Красиво. Тошно. А сон тягуче-розовый и душный, не вырваться, не выскользнуть. И я тону.
– Сегодня последняя встреча, – заявил Ольховский. – Сегодня я умру. Пора уже. А вы садитесь. Мы о дуэли говорили… или собирались. Не помню. С памятью странно так, будто и не моя. Значит, дуэль?
– Дуэль, – подтвердил Шумский, усаживаясь на ставшее уже привычным место. А и то верно, только с дуэлью и не выяснил, остальное же – понятно. – По какой причине вы вызвали Савелия Дмитриевича?
– Я? Это он меня, он вызвал. Повод… я еще не знал, что Наташа… что он убил ее.

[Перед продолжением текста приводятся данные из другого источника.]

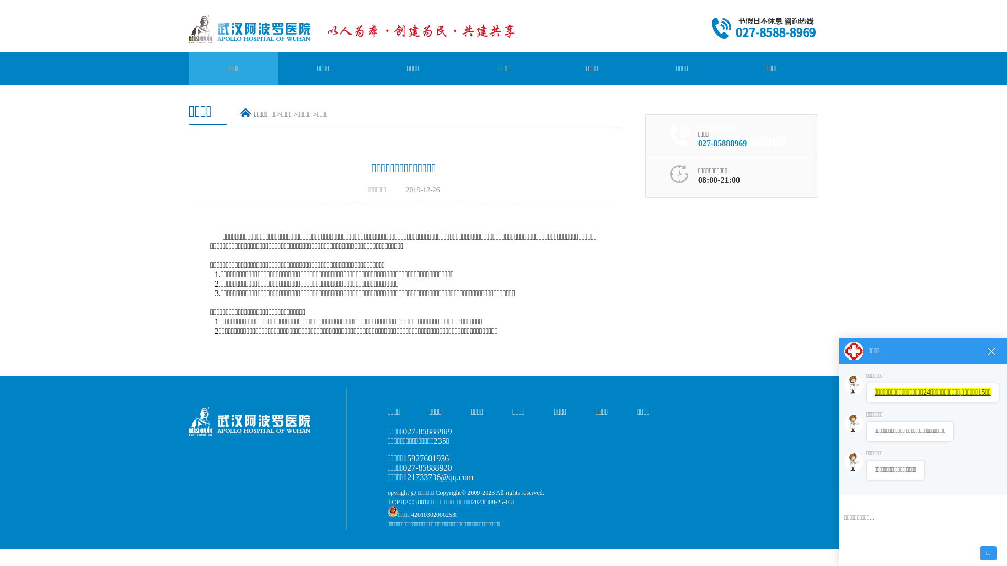  I want to click on '08:00-21:00', so click(718, 179).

Знал. Рассвет. Поздний по осени, сумеречный, долгожданный. Она решится, теперь она точно решится уйти из этого дома, и неважно, по какой причине – пусть страх, пусть отвращение к тому, кто смел называться ее супругом, – насмешка какая, – пусть просто желание бежать. Разве важно? Лишь бы с ним, снова, как раньше. Сумерки редели, висели в воздухе рваными тающими лиловыми клочьями. Сил дождаться, когда растают, не хватило. Сейчас время, чтобы забрать принадлежащее по праву.

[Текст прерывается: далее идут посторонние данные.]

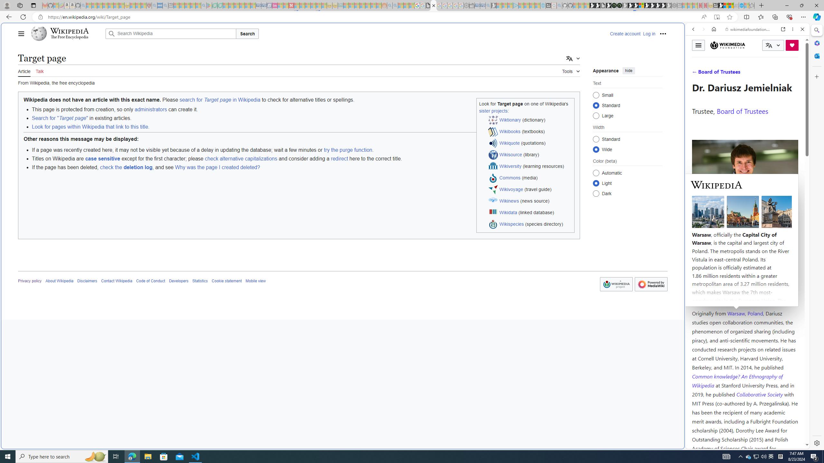 This screenshot has height=463, width=824. I want to click on 'Mobile view', so click(255, 281).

Как эта безделушка, с которой Наталья не расставалась, чужой подарок, точно веревкою привязавший ее к Ижицыну, украденный от обиды и злости, но он вернет. В Петербурге, или в Бристоле, или в Америке… но это будет уже его, Сергея Ольховского, дар, который она примет с радостью и благодарностью. Как прежде.
Ее дверь приоткрыта, и в этом почудилось приглашение. Толкнуть, шагнуть, сморщившись от скрипа половиц, замереть.
В комнате пахло кровью. И смертью. И еще немного обидой, кислой и вязкой, как яблоко-дичка.
– Наташа? – Слова всколыхнули холодный воздух, и зачем звать, если все ясно, если все видно. Черное на белой простыне, черное на белой коже, черное на почти белых в зыбкой предрассветной яви волосах. Касаться черного было противно, но пришлось, нехорошо, когда она так лежит, некрасиво. Вынуть из ледяной руки нож – глупая пугливая девочка, – закрыть глаза, прикрыть одеялом. Так лучше, теперь может показаться, что она спит.
– Доброе утро. – Тень собственного отражения мелькнула в оконном стекле, испугав и смутив. Доброе… разве доброе? Теперь, наверное, он свободен.
Мысль принесла несказанное облегчение. Да, именно, он, Сергей Ольховский, свободен.
– Прощай. – Последний поцелуй – неприятно холодная и отчего-то скользкая щека. Выйти отсюда. Дверь прикрыть. Отступить.
Ижицын сидел перед зеркалом, сумрачный, сгорбленный – неужели видел? Знает? Страх скользнул по хребту каплей ледяной воды.